2. Brief Summary of the Two Points

  • Ideas Catalogue / Digital Garden Backbone

    • Want a public digital garden, focused on intellectual/open-notebook work.
    • Needs a backbone → an ideas catalogue of projects, products, and hypotheses.
    • Each garden note ties back to an idea, giving coherence and orientation.
  • Refactoring Existing Website into Flower Show

    • More practical and relatable for demoing Flower Show.
    • Easier than starting from scratch.
    • Aligns with the typical user story: migrating an existing site.

Interrelation:

Both approaches move toward a richer public web presence. The ideas catalogue provides the long-term structural vision (a coherent digital garden), while the refactor provides the short-term pragmatic path (quick demo and continuity). They can be pursued in parallel.


3. Scripts

(a) Where I’m At — Turning Point

"I’ve been reflecting on why I’m creating this new website. At first, I just spun up a clean site from scratch. But what I realized is I need to ask: what’s really motivating me? What do I want it to do? And the answer is: I want a public digital garden. A place to share my ideas openly, almost like open-notebook science."

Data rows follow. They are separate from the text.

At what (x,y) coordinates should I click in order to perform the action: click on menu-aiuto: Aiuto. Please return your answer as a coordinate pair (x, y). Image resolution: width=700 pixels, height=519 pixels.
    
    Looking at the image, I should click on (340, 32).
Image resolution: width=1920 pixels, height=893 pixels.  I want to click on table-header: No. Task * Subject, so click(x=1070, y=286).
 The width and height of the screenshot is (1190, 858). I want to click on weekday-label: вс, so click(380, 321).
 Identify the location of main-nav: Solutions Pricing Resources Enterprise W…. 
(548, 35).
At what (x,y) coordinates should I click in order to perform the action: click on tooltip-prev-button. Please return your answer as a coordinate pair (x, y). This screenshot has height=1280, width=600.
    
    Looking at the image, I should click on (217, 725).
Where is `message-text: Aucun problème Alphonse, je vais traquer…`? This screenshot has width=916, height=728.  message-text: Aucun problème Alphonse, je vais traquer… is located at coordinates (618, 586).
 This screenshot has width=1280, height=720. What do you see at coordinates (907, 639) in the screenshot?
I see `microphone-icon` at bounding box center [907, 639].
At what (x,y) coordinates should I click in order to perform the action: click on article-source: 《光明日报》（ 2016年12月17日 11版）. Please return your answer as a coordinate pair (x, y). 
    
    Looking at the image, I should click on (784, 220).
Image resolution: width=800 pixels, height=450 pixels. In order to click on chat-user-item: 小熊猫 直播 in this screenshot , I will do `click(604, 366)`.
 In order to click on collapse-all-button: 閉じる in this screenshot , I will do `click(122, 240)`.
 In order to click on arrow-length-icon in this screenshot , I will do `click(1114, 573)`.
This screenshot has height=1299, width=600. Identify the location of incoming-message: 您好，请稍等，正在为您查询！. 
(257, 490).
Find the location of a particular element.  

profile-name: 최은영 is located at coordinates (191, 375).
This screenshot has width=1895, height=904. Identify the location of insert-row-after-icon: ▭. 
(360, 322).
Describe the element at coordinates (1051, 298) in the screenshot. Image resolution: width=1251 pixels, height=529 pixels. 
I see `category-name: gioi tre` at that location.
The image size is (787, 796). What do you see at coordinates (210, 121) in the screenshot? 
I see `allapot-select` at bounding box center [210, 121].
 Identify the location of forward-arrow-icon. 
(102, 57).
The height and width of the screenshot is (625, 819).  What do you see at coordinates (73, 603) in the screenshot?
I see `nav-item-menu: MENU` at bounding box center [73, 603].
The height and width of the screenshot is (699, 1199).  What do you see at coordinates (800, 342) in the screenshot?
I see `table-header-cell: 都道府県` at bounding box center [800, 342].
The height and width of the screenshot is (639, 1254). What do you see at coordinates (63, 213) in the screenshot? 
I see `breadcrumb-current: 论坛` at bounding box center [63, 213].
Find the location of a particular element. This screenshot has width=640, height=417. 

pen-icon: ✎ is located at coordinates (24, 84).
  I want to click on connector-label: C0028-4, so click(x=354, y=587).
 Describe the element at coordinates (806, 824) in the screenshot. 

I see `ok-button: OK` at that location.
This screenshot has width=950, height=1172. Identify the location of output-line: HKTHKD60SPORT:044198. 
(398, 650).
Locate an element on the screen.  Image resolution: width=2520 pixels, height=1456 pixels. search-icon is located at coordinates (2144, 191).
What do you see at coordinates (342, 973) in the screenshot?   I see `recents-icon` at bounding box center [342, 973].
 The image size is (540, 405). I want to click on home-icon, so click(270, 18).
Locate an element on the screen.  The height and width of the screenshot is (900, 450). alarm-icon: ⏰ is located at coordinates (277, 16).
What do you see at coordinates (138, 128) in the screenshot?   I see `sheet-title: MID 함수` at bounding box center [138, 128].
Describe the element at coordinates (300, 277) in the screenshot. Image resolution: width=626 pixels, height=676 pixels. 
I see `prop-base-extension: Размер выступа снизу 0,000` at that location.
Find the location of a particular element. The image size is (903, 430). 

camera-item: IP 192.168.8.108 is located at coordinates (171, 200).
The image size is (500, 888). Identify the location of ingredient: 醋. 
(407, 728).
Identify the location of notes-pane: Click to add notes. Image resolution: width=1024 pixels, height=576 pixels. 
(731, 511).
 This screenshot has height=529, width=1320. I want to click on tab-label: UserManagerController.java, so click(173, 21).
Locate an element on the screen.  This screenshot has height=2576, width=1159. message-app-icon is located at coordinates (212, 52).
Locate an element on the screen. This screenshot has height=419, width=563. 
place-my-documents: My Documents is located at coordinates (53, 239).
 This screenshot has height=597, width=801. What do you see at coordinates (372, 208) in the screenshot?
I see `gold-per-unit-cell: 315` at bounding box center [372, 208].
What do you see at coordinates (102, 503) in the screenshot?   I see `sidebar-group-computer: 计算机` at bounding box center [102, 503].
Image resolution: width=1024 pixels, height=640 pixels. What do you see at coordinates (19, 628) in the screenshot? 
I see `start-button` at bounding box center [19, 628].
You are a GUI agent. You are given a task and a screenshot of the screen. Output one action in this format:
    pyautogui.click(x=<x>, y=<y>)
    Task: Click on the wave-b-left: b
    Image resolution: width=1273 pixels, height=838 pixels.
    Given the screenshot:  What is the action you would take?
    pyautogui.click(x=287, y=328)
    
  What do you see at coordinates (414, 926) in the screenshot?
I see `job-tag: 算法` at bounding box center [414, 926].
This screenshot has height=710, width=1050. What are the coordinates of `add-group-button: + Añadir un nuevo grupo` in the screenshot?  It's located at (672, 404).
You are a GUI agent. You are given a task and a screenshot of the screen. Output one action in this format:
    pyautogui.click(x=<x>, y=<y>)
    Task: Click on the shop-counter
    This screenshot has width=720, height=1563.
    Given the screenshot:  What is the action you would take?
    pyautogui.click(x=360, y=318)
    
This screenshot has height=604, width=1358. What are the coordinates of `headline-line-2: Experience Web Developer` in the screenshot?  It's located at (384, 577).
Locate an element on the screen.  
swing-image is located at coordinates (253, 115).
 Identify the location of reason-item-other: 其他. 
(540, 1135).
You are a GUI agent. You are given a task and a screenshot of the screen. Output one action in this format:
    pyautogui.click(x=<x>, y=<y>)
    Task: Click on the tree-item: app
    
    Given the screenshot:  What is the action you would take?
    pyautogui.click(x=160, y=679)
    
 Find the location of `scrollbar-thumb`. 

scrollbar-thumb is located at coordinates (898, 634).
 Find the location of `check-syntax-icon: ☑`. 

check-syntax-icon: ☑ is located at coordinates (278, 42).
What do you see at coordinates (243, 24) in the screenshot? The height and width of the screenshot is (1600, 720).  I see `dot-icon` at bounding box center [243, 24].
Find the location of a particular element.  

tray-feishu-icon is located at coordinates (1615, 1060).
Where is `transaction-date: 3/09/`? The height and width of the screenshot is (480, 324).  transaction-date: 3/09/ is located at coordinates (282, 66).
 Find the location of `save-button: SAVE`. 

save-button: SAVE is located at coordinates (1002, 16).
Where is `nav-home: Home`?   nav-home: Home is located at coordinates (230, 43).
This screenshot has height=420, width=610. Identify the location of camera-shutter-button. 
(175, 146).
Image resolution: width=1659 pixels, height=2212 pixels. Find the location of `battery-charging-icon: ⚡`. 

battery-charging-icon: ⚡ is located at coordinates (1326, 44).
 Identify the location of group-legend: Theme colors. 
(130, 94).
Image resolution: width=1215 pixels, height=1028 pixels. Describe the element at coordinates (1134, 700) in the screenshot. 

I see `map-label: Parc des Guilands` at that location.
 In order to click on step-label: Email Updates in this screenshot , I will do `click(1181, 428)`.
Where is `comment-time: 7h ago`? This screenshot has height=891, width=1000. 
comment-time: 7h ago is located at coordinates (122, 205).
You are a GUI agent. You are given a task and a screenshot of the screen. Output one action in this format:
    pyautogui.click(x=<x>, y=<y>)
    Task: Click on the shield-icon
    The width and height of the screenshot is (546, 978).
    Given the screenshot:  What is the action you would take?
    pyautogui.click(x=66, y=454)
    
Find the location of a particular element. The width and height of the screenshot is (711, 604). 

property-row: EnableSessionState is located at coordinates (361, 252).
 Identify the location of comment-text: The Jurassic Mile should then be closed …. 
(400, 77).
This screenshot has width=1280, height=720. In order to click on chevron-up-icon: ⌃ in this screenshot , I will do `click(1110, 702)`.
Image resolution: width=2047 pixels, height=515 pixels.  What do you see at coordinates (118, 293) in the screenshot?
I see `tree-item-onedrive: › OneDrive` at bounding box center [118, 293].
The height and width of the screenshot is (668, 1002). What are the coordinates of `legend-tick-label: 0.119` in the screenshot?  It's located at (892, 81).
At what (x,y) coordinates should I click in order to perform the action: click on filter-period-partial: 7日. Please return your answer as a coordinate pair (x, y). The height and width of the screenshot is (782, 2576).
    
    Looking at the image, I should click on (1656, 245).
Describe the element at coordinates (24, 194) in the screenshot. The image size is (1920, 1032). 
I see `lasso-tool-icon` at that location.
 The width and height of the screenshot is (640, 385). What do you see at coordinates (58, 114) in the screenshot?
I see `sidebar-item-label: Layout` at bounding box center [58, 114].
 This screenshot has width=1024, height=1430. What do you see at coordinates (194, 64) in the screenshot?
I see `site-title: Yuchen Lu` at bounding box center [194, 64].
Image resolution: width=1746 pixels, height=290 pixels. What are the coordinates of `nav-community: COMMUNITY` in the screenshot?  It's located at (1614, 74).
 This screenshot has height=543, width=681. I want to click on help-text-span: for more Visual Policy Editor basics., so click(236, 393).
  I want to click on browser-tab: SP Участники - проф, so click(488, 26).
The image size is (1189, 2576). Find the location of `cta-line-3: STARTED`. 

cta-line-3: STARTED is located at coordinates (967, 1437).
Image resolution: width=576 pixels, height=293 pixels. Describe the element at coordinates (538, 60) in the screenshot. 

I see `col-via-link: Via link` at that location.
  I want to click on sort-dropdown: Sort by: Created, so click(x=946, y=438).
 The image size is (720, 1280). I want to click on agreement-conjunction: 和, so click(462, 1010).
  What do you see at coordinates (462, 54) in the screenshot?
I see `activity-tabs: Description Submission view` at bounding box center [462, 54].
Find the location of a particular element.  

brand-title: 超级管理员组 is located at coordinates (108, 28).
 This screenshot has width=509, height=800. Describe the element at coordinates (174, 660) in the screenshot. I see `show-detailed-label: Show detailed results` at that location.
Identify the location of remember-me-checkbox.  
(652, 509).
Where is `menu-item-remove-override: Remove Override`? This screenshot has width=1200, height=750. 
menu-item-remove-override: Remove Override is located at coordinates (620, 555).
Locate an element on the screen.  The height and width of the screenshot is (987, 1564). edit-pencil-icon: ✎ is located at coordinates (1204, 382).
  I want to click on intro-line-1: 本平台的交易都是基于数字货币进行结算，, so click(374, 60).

(b) The Ideas Catalogue (YouTube Short Style)

"Here’s the breakthrough: I don’t just want a random digital garden. I want a backbone. And for me, that’s an ideas catalogue — a catalogue of all the projects, products, and hypotheses I’ve worked on over time. Each note I add to the garden can tie back to an idea, so instead of a mess of notes, there’s coherence, orientation, and a place to start."


(c) Refactoring My Website (YouTube Short Style)

"At the same time, for Flower Show, it actually makes more sense not to start from scratch but to refactor my existing site. That’s what most people want to do — migrate their current site into Flower Show. It’s simpler, more relatable, and a great way to quickly show what the platform can do."